_INPUT FOR THIS TASK:_
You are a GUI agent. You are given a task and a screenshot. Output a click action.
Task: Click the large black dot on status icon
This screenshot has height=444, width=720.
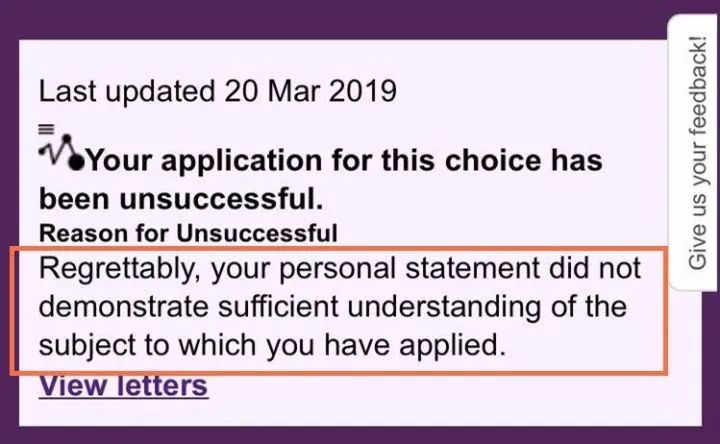pyautogui.click(x=77, y=162)
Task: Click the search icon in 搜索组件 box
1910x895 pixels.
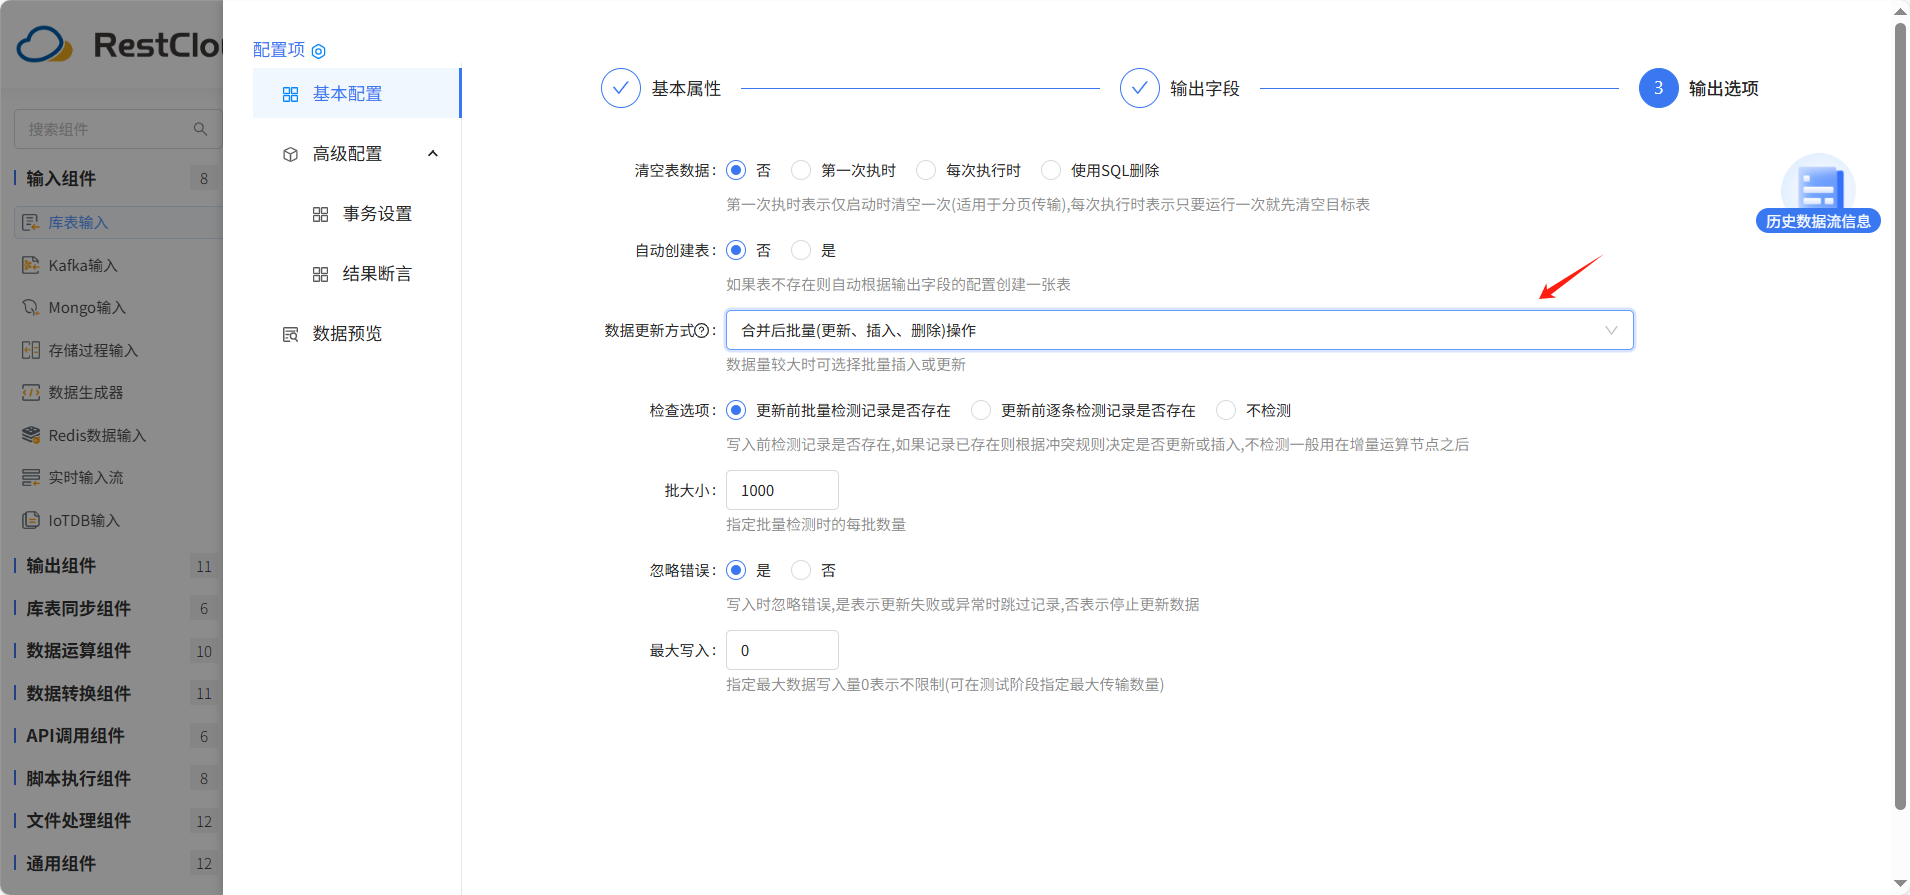Action: [200, 129]
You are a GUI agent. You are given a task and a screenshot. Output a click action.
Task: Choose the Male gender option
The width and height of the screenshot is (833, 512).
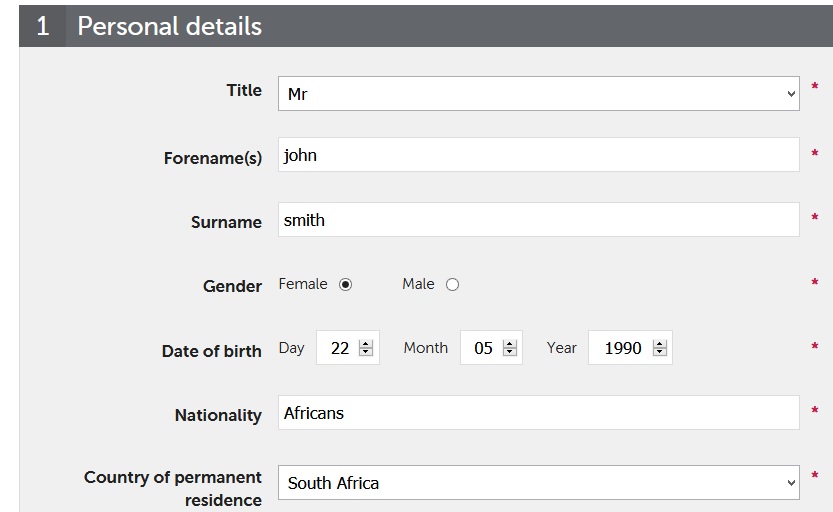[452, 285]
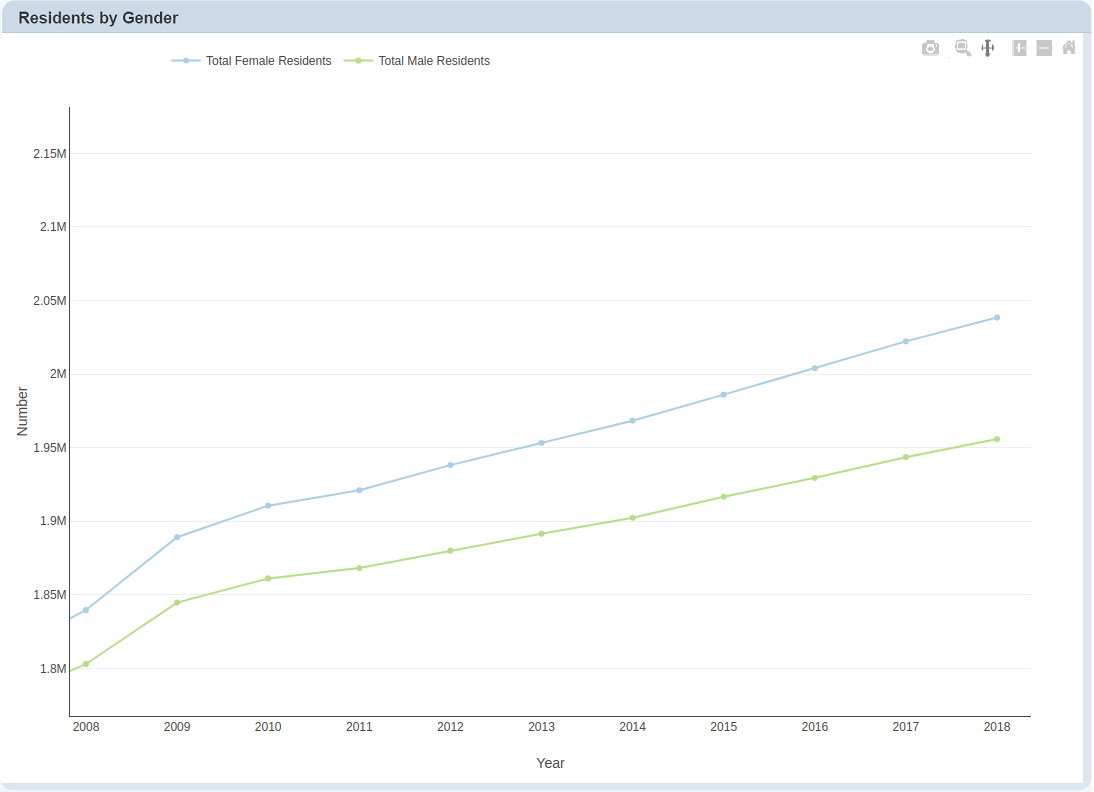The width and height of the screenshot is (1094, 792).
Task: Reset axes with the home icon
Action: tap(1069, 48)
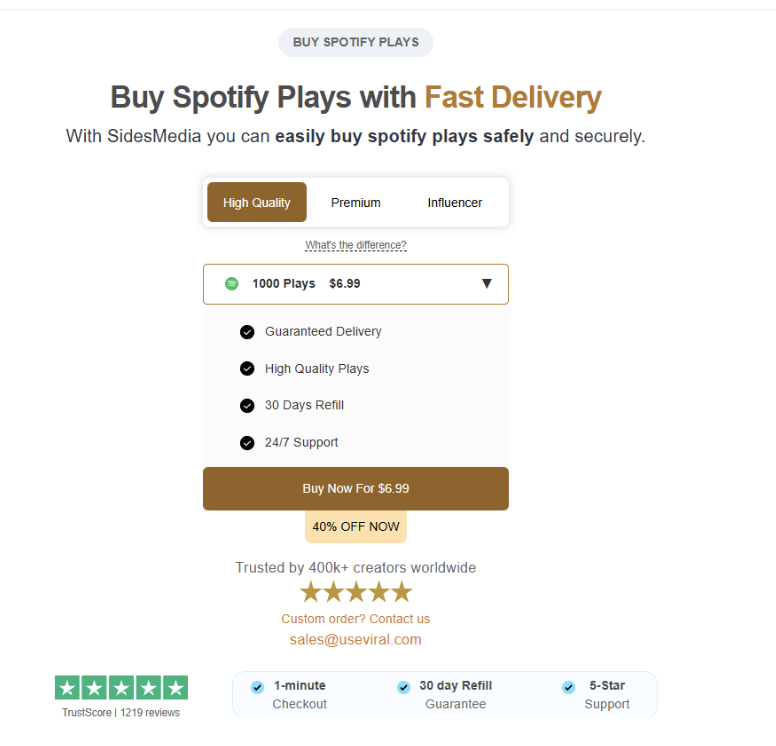Switch to the Influencer tab

(x=455, y=203)
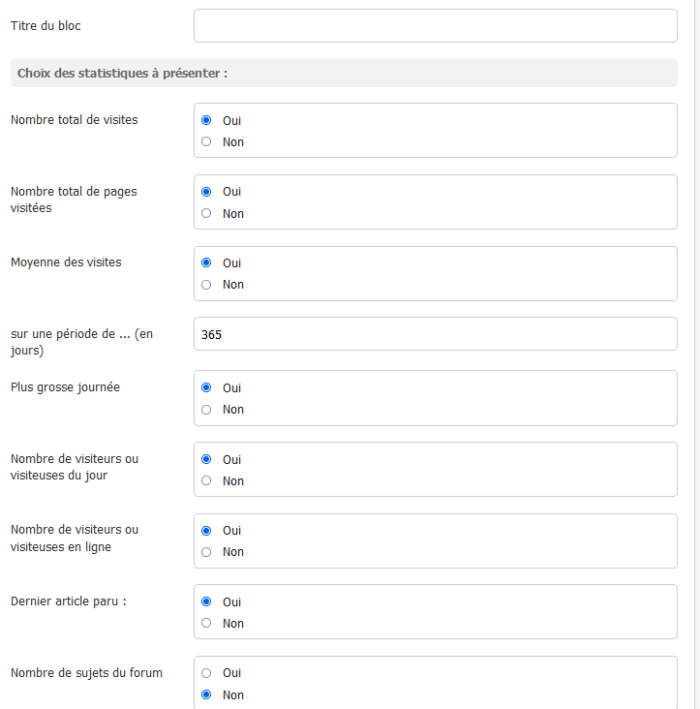
Task: Select Oui for visiteurs du jour
Action: point(207,459)
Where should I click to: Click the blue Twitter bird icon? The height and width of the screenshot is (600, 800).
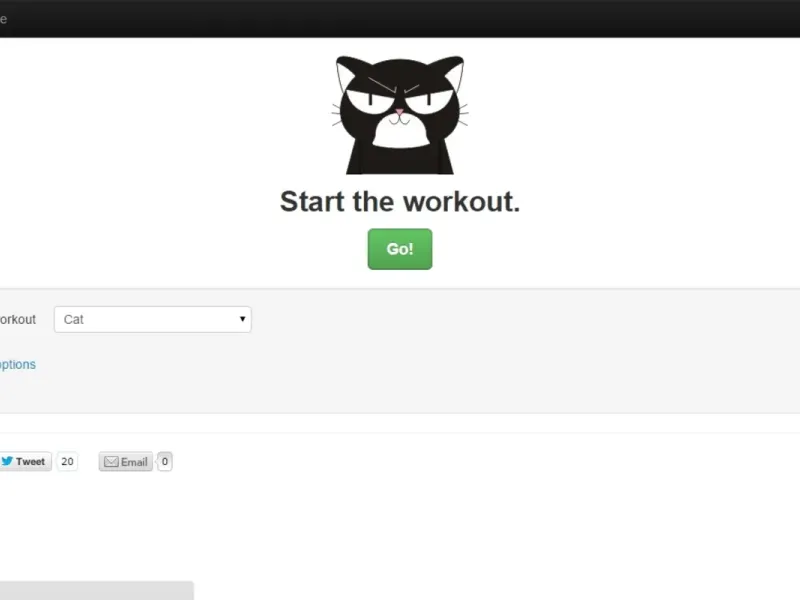click(x=7, y=461)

_EXERCISE REQUIREMENTS:_
From the line holding "Where should I" through the last line of the material above, each line should be written out exactly, both included; omit the pictures.

_WRITTEN ANSWER:_
Where should I click to: Click the blue Twitter bird icon? The height and width of the screenshot is (600, 800).
click(x=7, y=461)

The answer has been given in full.